Recensioni / Goethe e Schiller, lettere epocali

Entriamo nell'officina di Weimar con il Carteggio (1794-1805) tra Goethe e Schiller, ora pubblicato integralmente a cura di Maurizio Pirro e Luca Zenobi, con preziosi apparati. A lungo non si amarono: Schiller era più giovane di dieci anni e percorreva in ritardo e da solo quella turbolenta esperienza che Goethe aveva scoperto in gioventù: lo Sturm und Drang. Ma lui, ormai divenuto ministro, consigliere del Duca, rifiutava i toni esagitati in cui ancora s'indugiava il più giovane.
Tornato dopo quasi due anni dall'Italia, a Weimar, Goethe si sentiva solo e incompreso dagli amici di un tempo: il duca a caccia di selvaggina e di attrici, Herder distante, forse geloso, l'amata Charlotte von Stein, offesa per la sua "fuga"in Italia, e ormai perduta (ma subito sostituita con la giovane Christiane Vulpius).
Intanto si preparava una nuova generazione proprio tra gli studenti dell'università di Jena, di cui lui era il curatore. I giovani erano entusiasti di Fichte e di quel giovane professore di storia, Schiller, il quale a sorpresa fece il primo passo da grande organizzatore culturale qual era: il 13 giugno 1794 scrisse a Goethe una lettera assai rispettosa con l'invito a partecipare alla rivista "classica" (già dal titolo) Die Horen, "Le Ore", le antiche deità greche. Per Goethe il programma era attraente per l'assoluta prevalenza dell'arte in un momento in cui, con la Rivoluzione Francese, non si faceva altro che discutere di politica. A margine Schiller comunicava che per ogni sedicesimo si sarebbero corrisposti sei luigi d'oro. Niente male. La risposta non si fece attendere: positiva e non solo formalmente. Goethe prevedeva che tale impresa l'avrebbe spronato a portare a compimento opere incompiute, come il Wilhelm Meister e il Faust. E così fu.

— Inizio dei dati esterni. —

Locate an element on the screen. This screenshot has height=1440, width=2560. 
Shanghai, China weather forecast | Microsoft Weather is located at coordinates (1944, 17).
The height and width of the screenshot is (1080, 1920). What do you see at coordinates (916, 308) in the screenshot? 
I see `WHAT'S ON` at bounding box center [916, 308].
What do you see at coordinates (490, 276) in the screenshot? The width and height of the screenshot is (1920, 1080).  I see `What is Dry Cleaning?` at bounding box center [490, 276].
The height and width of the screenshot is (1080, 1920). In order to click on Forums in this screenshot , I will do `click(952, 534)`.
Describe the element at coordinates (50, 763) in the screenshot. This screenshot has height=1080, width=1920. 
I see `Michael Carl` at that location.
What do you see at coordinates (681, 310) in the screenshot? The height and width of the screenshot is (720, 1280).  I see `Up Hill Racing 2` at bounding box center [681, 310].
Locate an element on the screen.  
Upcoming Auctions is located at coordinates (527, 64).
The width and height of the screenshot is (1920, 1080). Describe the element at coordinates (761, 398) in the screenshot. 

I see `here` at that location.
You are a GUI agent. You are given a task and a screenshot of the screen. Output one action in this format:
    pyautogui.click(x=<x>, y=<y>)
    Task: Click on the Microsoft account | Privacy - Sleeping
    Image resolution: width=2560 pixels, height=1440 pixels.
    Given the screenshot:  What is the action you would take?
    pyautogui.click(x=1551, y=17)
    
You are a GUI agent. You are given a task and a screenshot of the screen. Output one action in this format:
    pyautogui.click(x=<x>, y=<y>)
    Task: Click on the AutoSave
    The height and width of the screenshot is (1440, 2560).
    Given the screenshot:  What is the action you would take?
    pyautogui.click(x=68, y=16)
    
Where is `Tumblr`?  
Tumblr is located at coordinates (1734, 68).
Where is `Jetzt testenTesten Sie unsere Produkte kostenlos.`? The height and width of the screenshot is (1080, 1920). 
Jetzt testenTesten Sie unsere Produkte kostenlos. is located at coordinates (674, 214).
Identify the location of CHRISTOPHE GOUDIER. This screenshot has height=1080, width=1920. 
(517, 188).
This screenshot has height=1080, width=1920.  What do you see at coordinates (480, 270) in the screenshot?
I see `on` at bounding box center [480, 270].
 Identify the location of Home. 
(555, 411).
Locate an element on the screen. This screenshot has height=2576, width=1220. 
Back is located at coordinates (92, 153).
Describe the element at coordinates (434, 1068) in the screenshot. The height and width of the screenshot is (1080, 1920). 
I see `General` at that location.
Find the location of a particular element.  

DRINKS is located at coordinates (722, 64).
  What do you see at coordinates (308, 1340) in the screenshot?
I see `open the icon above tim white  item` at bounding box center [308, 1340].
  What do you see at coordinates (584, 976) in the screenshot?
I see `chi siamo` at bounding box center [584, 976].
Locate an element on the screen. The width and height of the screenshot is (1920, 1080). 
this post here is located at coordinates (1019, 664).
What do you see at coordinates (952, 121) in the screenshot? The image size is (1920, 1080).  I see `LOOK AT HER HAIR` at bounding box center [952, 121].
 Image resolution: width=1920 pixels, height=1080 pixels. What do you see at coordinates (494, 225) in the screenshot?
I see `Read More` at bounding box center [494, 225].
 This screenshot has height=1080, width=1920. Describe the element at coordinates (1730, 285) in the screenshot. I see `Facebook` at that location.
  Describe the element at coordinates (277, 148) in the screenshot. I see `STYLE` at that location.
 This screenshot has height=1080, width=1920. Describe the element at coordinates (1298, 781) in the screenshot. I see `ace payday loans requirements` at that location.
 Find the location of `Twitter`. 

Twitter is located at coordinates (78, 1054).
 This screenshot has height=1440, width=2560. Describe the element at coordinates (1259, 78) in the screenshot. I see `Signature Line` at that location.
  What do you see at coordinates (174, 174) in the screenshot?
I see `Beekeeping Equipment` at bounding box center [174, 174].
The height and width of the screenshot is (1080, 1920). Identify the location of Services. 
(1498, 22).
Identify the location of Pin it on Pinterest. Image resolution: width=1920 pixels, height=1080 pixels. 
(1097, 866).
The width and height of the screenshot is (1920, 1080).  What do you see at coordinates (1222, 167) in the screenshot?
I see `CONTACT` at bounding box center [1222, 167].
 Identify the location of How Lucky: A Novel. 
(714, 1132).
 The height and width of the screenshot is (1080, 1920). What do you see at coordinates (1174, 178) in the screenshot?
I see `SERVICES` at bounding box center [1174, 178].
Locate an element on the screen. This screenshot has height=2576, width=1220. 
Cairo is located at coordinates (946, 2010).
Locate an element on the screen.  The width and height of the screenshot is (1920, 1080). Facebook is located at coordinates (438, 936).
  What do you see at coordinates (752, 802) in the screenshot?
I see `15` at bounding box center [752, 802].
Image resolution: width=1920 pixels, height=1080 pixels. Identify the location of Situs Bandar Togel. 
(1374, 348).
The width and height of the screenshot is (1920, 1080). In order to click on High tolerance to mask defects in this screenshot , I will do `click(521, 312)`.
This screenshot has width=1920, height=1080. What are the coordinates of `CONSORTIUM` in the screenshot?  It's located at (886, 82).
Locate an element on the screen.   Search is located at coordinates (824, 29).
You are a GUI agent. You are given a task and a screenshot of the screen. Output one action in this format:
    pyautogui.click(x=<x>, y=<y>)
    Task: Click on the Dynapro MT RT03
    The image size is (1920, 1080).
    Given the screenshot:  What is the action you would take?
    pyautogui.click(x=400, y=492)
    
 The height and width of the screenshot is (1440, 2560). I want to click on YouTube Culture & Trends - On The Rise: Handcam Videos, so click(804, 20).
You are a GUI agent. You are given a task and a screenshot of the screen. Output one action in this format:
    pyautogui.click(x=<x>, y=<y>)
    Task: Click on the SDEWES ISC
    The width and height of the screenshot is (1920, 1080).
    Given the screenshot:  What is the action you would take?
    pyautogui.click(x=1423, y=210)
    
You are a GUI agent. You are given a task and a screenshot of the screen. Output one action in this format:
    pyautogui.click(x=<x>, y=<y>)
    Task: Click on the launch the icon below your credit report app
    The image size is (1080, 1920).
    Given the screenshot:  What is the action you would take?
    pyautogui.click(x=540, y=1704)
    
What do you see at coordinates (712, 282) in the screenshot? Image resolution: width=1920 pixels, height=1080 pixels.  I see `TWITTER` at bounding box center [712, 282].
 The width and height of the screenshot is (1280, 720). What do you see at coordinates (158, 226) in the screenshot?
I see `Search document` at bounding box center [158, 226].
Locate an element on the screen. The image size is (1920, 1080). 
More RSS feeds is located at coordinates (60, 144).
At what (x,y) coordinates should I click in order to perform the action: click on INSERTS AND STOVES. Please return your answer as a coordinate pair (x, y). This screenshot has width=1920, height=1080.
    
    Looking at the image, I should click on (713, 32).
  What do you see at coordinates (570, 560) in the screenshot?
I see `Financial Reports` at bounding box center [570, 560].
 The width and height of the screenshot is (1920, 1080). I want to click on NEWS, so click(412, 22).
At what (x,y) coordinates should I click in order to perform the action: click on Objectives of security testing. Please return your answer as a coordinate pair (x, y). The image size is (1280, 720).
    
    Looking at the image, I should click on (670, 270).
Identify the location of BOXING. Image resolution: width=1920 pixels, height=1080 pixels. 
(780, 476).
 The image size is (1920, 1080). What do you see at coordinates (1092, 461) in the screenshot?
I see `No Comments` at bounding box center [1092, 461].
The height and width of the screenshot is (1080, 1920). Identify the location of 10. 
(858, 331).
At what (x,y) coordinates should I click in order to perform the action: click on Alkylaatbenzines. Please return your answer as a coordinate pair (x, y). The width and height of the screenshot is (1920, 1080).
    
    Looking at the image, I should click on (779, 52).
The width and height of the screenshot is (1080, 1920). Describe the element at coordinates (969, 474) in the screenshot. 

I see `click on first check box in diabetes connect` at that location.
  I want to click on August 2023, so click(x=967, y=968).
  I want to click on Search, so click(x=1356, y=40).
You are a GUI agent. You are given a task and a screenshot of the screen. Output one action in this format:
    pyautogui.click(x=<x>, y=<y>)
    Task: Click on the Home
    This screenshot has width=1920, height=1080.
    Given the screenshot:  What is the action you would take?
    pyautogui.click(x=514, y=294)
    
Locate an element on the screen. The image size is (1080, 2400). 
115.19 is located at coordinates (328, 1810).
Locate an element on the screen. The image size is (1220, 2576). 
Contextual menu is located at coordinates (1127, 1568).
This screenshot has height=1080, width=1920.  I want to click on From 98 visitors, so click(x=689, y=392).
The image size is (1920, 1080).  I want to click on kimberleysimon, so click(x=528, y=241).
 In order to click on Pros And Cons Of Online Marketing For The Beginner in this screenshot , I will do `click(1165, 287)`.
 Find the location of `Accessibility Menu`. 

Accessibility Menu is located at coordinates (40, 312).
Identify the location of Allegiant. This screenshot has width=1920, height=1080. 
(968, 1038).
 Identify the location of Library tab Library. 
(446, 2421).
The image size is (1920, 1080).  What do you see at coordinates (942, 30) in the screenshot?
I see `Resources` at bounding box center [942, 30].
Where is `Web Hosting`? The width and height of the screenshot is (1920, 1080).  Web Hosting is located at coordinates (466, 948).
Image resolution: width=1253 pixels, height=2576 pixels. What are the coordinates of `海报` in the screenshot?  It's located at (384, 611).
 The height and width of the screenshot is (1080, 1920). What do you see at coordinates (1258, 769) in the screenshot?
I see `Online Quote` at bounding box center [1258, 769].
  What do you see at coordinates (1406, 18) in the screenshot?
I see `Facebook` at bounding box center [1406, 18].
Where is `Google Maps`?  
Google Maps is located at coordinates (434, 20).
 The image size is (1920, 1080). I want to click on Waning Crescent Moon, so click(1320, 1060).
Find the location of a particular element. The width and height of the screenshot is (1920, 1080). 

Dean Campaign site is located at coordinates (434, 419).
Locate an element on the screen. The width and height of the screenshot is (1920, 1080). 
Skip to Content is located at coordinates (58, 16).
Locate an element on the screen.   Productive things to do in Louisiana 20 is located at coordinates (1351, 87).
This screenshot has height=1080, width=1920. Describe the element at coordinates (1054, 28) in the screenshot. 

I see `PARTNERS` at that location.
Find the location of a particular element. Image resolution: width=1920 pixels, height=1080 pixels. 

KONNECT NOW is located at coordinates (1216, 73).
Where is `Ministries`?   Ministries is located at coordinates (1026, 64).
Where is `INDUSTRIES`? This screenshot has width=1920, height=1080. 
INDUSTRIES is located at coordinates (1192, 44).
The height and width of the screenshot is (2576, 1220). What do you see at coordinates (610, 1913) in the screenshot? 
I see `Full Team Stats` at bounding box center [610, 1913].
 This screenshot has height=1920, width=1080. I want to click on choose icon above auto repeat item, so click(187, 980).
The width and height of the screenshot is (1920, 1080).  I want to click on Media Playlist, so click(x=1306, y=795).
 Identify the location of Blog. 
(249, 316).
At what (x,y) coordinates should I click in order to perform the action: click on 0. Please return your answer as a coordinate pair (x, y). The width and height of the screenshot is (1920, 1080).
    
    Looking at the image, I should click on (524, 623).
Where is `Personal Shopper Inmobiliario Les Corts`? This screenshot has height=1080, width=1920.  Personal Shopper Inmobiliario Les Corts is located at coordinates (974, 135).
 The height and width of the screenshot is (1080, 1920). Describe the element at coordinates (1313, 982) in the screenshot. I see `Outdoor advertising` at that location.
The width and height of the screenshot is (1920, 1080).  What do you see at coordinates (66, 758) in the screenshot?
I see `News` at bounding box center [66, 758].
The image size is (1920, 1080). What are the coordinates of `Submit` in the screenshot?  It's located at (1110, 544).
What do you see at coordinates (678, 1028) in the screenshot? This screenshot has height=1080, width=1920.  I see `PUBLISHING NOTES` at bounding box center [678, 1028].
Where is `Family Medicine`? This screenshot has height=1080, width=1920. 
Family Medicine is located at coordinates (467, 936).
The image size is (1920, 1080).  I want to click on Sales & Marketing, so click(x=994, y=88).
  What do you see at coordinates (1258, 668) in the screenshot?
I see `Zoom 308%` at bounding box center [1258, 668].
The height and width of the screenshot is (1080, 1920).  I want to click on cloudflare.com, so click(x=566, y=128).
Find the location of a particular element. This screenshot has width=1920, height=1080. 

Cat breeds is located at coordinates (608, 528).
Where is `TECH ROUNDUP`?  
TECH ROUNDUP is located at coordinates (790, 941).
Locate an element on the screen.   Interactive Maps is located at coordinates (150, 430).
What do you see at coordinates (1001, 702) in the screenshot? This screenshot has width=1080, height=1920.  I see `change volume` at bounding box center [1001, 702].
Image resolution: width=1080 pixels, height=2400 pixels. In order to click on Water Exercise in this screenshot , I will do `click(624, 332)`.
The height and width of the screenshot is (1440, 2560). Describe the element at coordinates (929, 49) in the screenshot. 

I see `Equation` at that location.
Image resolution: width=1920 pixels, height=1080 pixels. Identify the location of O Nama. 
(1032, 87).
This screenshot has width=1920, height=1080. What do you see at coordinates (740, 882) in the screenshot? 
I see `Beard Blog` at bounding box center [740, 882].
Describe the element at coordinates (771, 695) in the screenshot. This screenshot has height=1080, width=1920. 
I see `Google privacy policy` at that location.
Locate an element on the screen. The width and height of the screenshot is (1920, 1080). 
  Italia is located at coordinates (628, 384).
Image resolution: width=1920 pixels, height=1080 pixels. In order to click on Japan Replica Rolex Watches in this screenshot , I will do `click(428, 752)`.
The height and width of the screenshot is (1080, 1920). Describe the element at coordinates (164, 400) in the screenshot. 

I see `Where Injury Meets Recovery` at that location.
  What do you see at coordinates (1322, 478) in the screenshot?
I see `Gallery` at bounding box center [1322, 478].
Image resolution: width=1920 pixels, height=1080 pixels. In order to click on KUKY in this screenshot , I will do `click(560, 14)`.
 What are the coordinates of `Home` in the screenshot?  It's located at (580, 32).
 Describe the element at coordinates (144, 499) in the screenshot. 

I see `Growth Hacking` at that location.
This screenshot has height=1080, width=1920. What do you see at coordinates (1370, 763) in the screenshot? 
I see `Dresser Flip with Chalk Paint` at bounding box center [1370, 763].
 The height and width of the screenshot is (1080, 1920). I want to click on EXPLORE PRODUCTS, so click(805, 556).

Le lettere sempre più assidue affrontavano i problemi reciproci della scrittura e delle alleanze culturali. Per undici anni il sodalizio tra Goethe e Schiller segnò la cultura europea, stabilendo la poetica neoclassica, in una visione utopicamente impolitica, confermata da uno straordinario corpus di mille lettere. La Fortezza Weimar pareva inespugnabile.
Ma il 9 maggio 1805 Schiller morì a 45 anni. Goethe rimase di nuovo solo. Quando mori nel 1832 era considerato un sopravvissuto. Forse lo era per davvero, ma non per noi oggi, come conferma questo carteggio.